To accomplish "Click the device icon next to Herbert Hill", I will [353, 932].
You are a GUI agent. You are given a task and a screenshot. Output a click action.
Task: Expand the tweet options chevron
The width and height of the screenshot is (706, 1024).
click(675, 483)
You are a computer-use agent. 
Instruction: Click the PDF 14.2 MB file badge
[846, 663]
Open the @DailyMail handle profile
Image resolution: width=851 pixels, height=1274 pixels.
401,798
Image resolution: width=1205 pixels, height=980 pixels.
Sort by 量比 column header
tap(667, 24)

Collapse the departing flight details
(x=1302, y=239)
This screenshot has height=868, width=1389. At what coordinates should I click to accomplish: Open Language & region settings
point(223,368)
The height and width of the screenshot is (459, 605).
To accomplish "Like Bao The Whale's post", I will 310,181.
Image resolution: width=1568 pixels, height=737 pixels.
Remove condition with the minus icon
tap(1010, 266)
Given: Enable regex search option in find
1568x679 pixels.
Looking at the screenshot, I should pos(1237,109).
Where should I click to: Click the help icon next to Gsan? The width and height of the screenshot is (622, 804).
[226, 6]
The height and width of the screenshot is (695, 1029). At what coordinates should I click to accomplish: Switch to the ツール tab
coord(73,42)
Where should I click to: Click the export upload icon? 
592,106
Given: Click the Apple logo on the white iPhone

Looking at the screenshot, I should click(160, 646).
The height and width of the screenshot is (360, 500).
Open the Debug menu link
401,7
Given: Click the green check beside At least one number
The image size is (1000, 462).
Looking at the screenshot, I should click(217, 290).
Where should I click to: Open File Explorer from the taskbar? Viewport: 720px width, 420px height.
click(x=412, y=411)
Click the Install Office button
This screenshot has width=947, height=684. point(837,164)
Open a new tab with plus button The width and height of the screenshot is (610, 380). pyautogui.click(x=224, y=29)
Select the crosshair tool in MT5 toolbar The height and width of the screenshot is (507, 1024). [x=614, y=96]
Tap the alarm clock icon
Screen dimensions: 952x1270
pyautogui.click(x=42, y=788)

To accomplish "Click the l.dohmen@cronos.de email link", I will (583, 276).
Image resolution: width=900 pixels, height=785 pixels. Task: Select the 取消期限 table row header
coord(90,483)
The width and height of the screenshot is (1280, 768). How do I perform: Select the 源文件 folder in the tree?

> **Problem details**:
Find "Task: Expand the tweet options chevron" in the entries above and copy that whole line exactly, then each line after it through the line that contains "The height and width of the screenshot is (459, 605).".

> **Worked solution**:
Task: Expand the tweet options chevron
The width and height of the screenshot is (706, 1024).
click(675, 483)
You are a computer-use agent. 
Instruction: Click the PDF 14.2 MB file badge
[846, 663]
Open the @DailyMail handle profile
Image resolution: width=851 pixels, height=1274 pixels.
401,798
Image resolution: width=1205 pixels, height=980 pixels.
Sort by 量比 column header
tap(667, 24)

Collapse the departing flight details
(x=1302, y=239)
This screenshot has height=868, width=1389. At what coordinates should I click to accomplish: Open Language & region settings
point(223,368)
The height and width of the screenshot is (459, 605).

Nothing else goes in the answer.